• _SELECTED PASSAGE_:

********

The Bangs lament this unfortunate turn of events, and just when they hopped on the Eun-oh train! Weak-hearted Lee-bang trembles that he hopes Lord Choi will take him back, but Hyung-bang argues a different way: Let’s rescue the magistrate. I like him.
But a masked breakout seems above their heads, so they keep brainstorming. What if they take this to Eun-oh’s father? They draft a letter and send a messenger straightaway.
That night, Bang-wool and Arang sit on her front stoop, feeling gloomy. Bang-wool asks why it’s such a bad thing for Dol-swe to wear an official uniform, and why there are such strict differences between people when you’re all looking up at the same moonlight.
Arang says, “I don’t know either. People who should live become wandering ghosts, while Lord Choi should have already died and become a demon but runs amok. I suppose there’s a reason for everything. Maybe they’re throwing a mistake-ridden world at us, telling humans and ghosts to do what they can to change it.”

********

• _GIVEN INFORMATION_:
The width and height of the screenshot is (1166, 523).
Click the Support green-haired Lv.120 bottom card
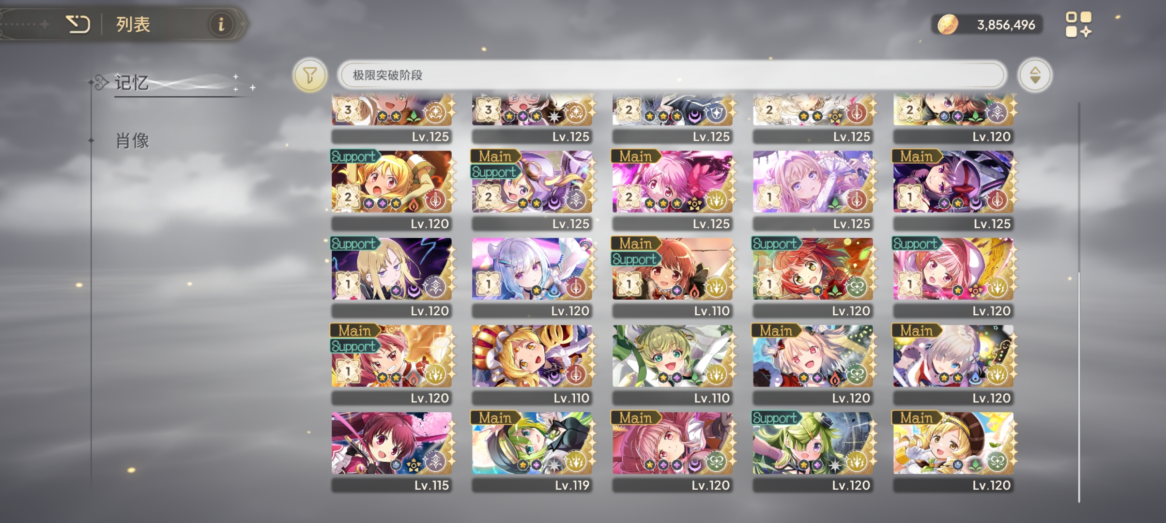point(813,451)
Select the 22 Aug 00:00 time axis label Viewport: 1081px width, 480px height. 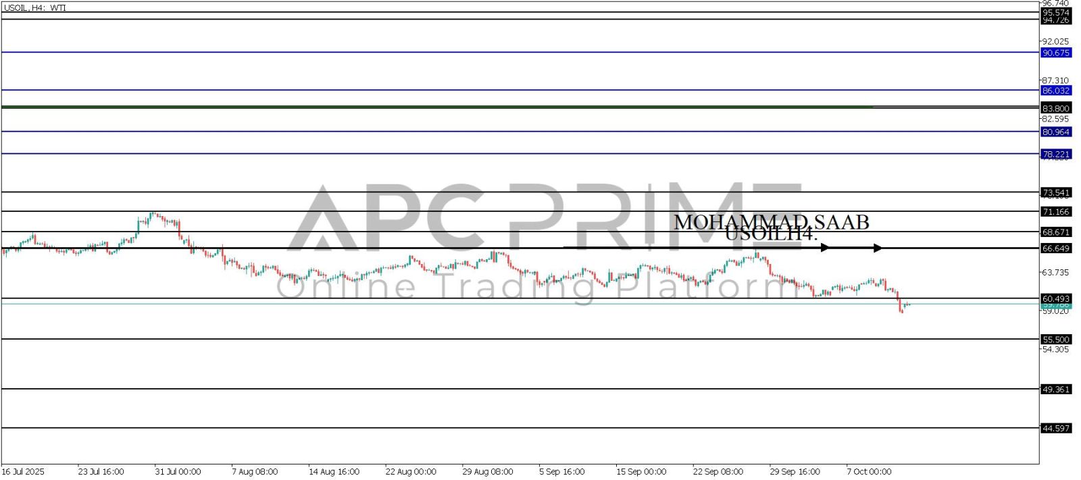(x=410, y=471)
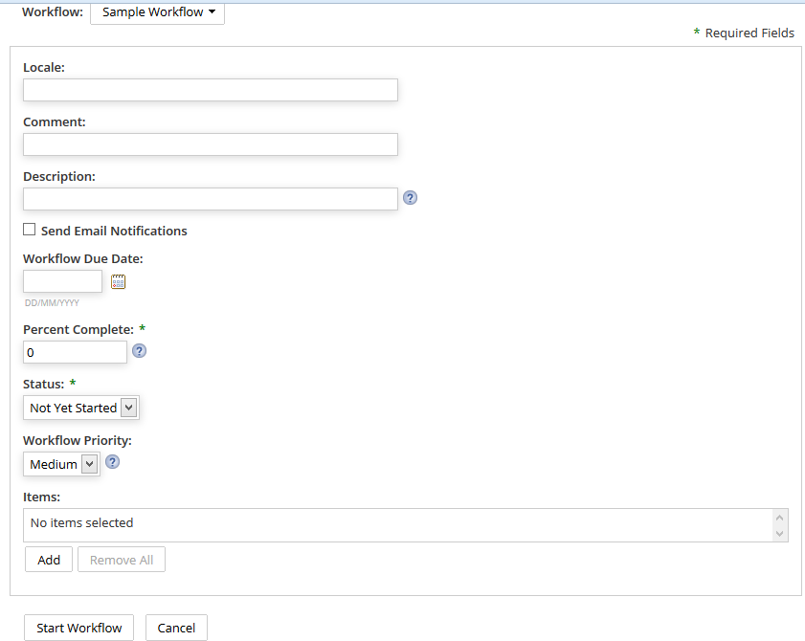The image size is (805, 641).
Task: Click inside the Description field
Action: click(x=210, y=198)

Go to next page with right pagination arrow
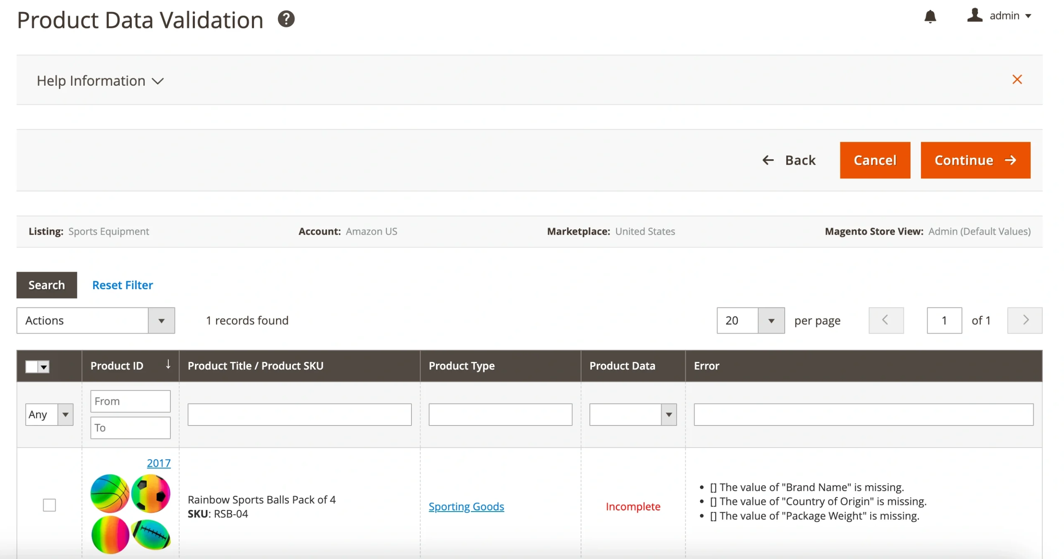pyautogui.click(x=1025, y=320)
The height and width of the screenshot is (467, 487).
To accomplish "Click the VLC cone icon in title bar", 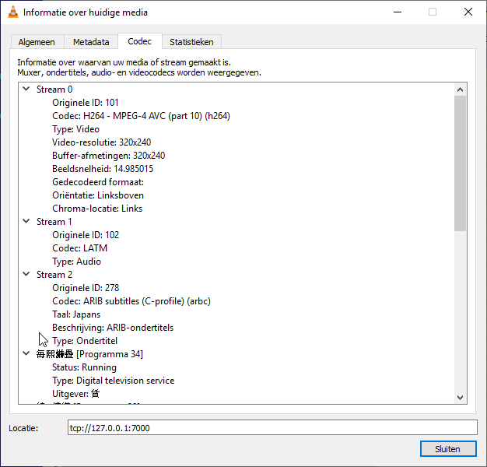I will click(12, 12).
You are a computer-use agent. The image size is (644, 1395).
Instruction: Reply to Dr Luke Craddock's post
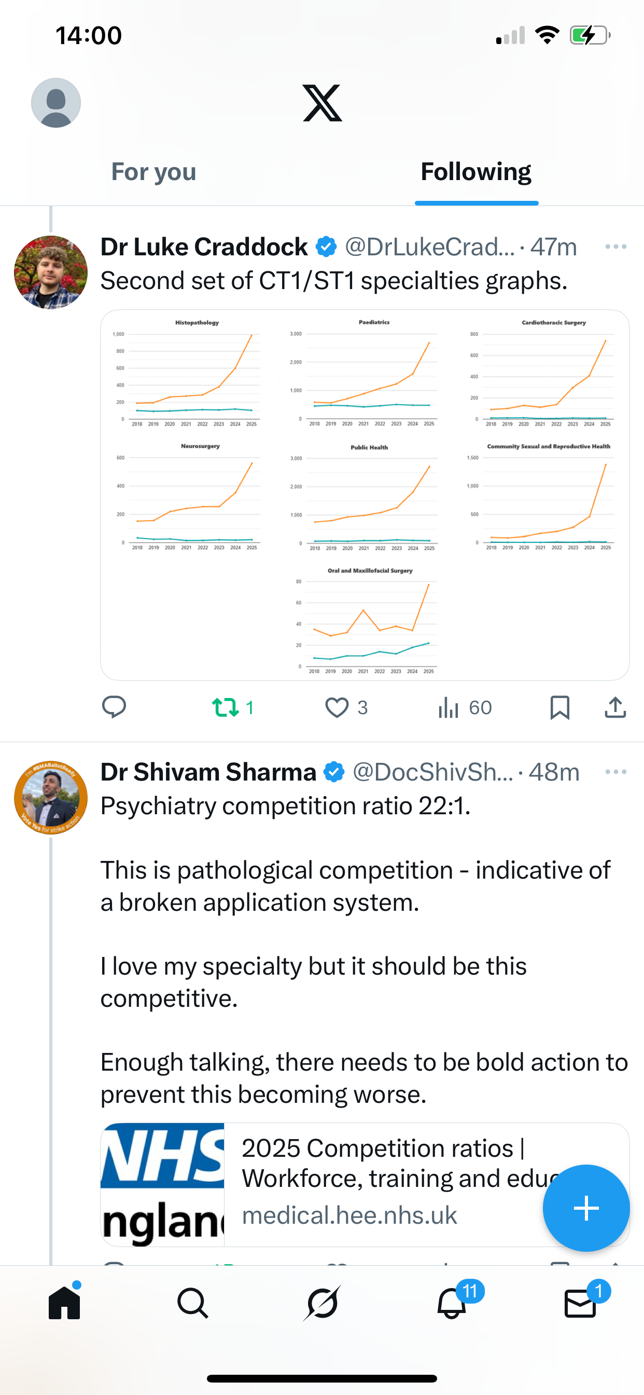coord(114,707)
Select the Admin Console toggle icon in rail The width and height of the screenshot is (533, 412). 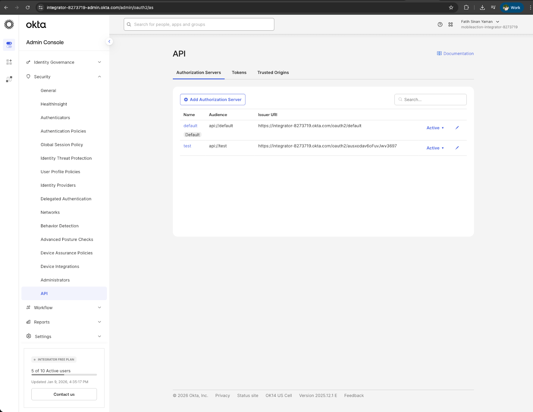click(9, 45)
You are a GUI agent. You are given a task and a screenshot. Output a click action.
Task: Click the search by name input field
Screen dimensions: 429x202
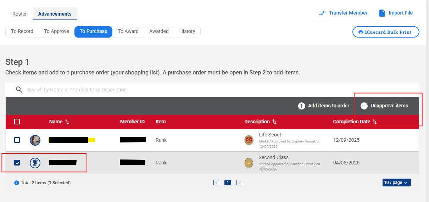click(x=142, y=90)
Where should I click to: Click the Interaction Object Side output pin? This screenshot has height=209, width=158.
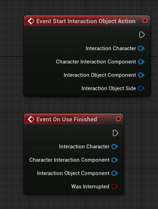coord(141,88)
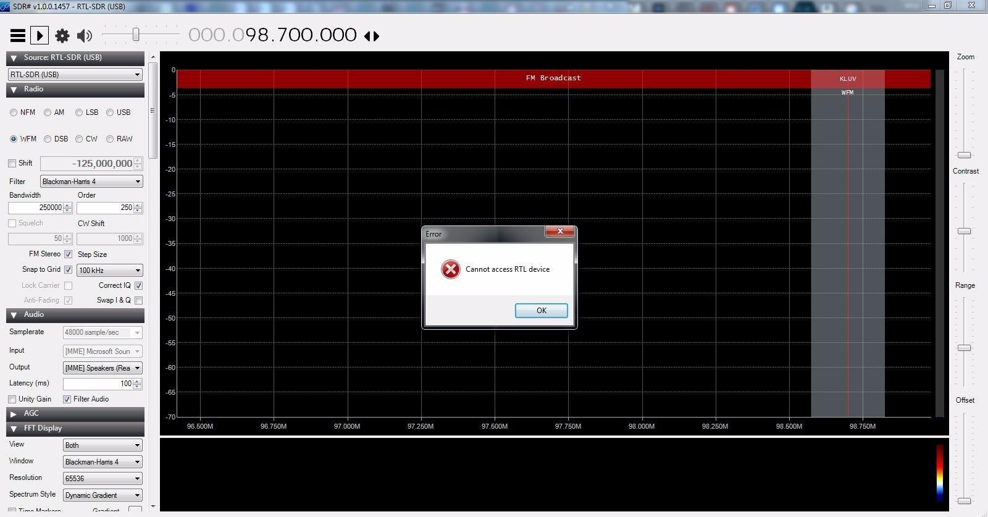Screen dimensions: 988x517
Task: Close the Error dialog with X
Action: pos(560,231)
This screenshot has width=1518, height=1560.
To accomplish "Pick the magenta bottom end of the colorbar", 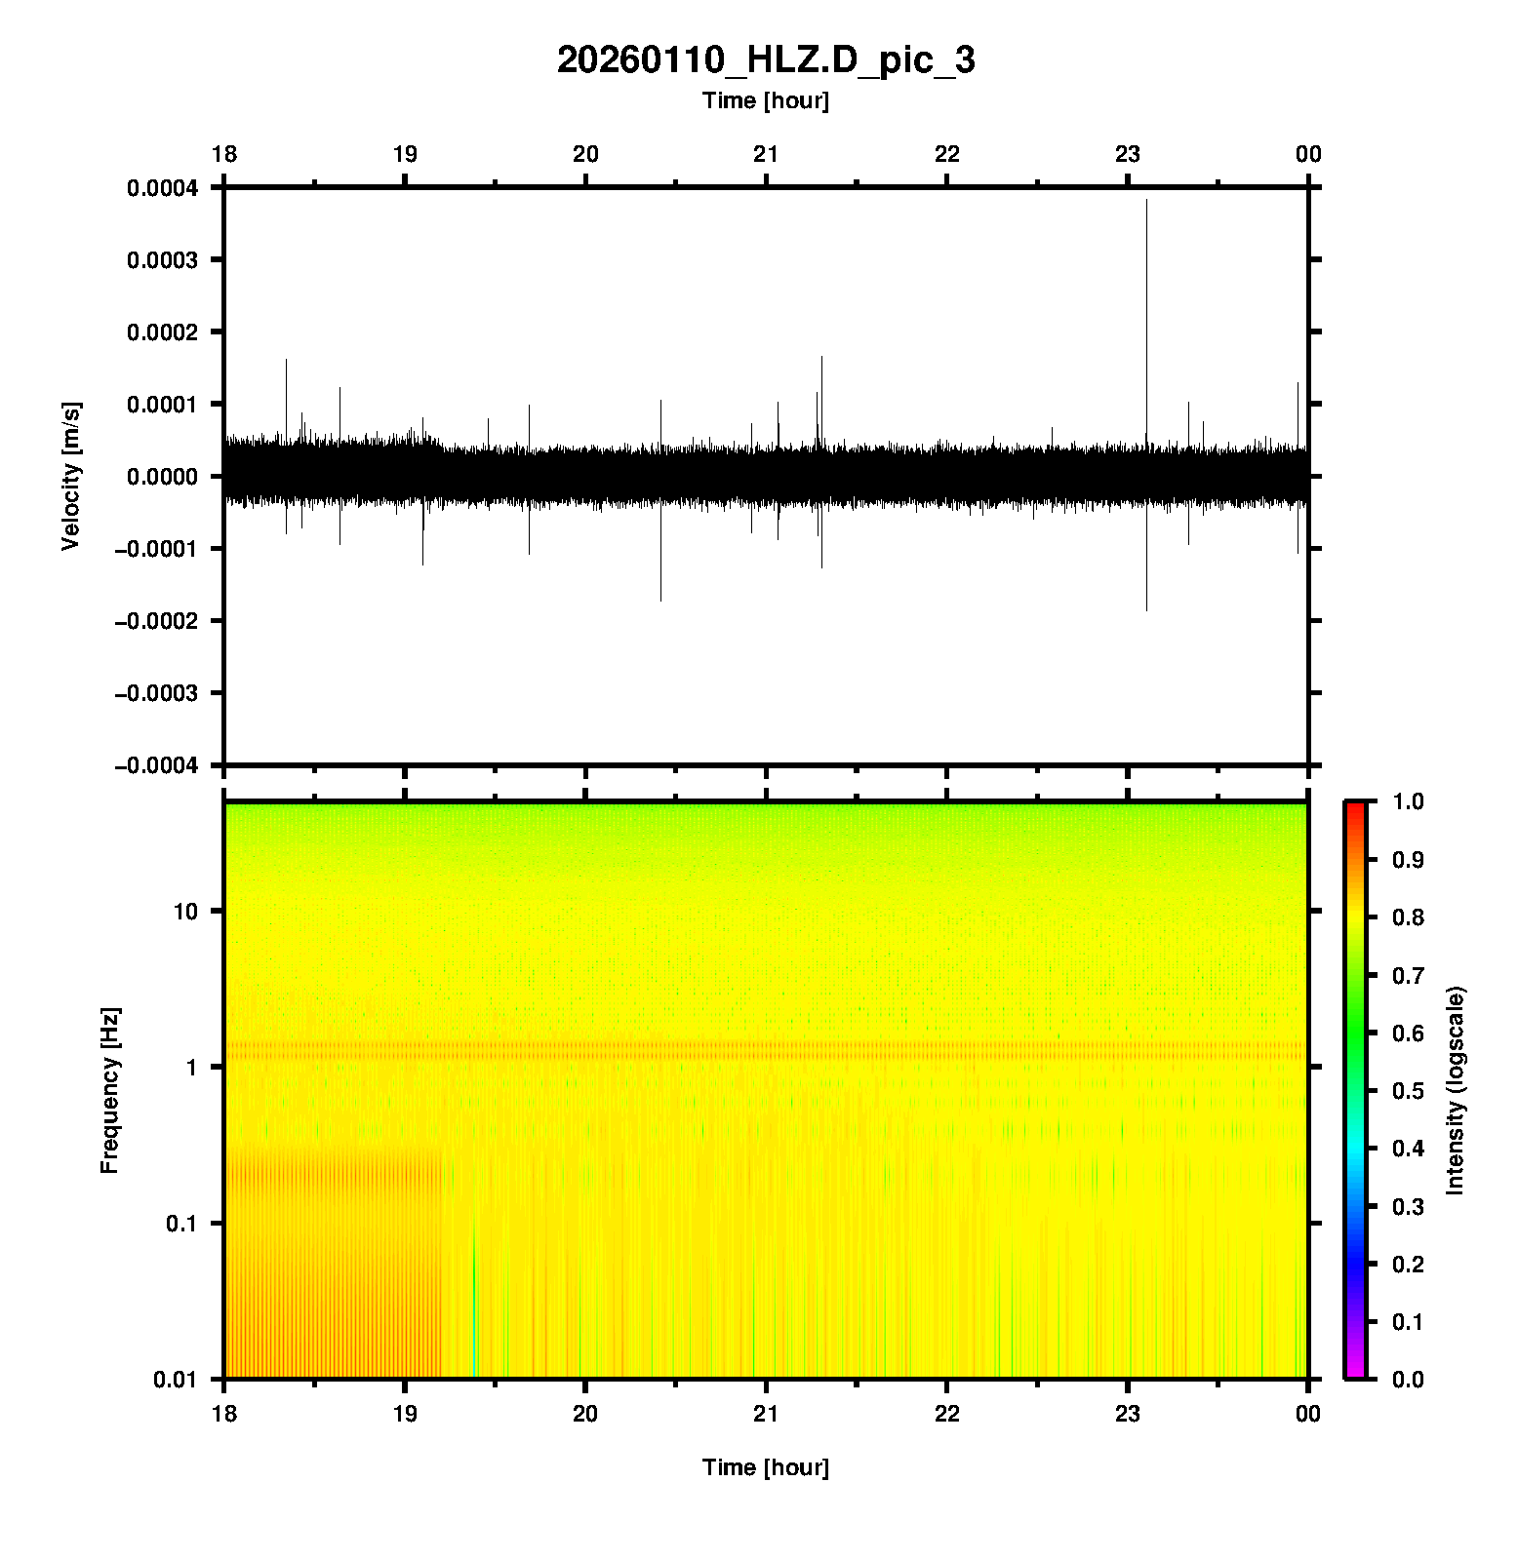I will click(x=1354, y=1372).
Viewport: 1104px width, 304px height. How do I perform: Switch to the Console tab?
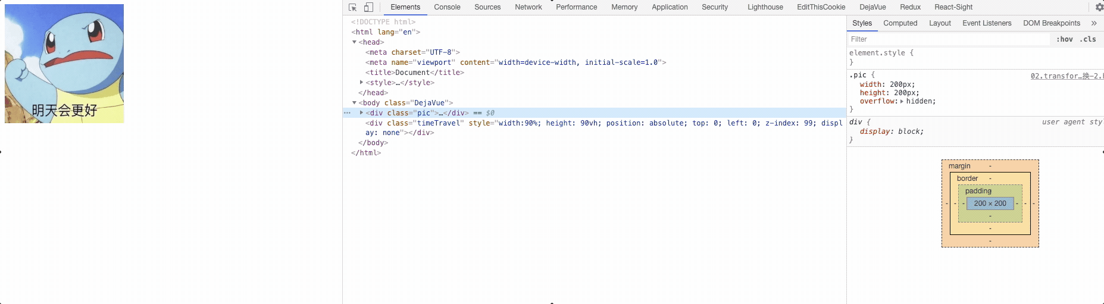447,7
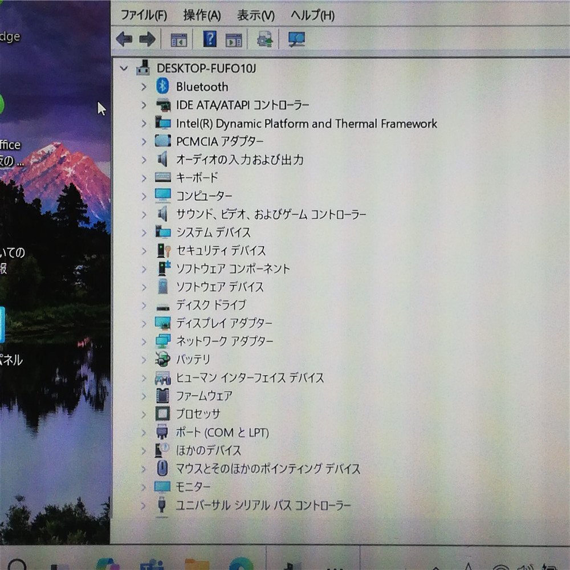Collapse the DESKTOP-FUFO10J root node
Screen dimensions: 570x570
[x=124, y=68]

********

• _SET OF TASKS_:
A) In the drama recap, who does Hyung-bang suggest they rescue?
B) List every character mentioned by name in the drama recap.
C) Write the next part of the drama recap, picking up after its final sentence.

• _EXERCISE RESPONSES_:
A) The magistrate.

B) Lee-bang, Lord Choi, Hyung-bang, Eun-oh, Bang-wool, Arang, Dol-swe

C)
Eun-oh and Dol-swe are dragged out to the courtyard again the next day, to kneel before a smug Lord Choi, who says that maybe now that the rabble-rousing magistrate has been subdued he’ll be able to get some reading done. Eun-oh spits back at him that he’s the one killing men to silence them and filling his stores in corrupt ways: “But heaven doesn’t exist just to look nice—you’d better prepare yourself to receive your thousand punishments!”
Lord Choi kicks him and growls, “I am heaven, and I am the law. You receive those thousand punishments—I’ll give them to you!” He starts stomping on Eun-oh in his rage.
A cry sounds, “Stop!”
Lord Kim has arrived. Aww, yeah. I’m itching for a smackdown.
Lord Choi accuses him of interfering in due process—how can he harbor a traitor, no matter if he’s his son? Then he advises the governor that Lord Kim should also be considered under suspicion.
To which Lord Kim declares, “Governor, receive the king’s command!” Everyone reels in shock. Booyah! Daddy came prepared.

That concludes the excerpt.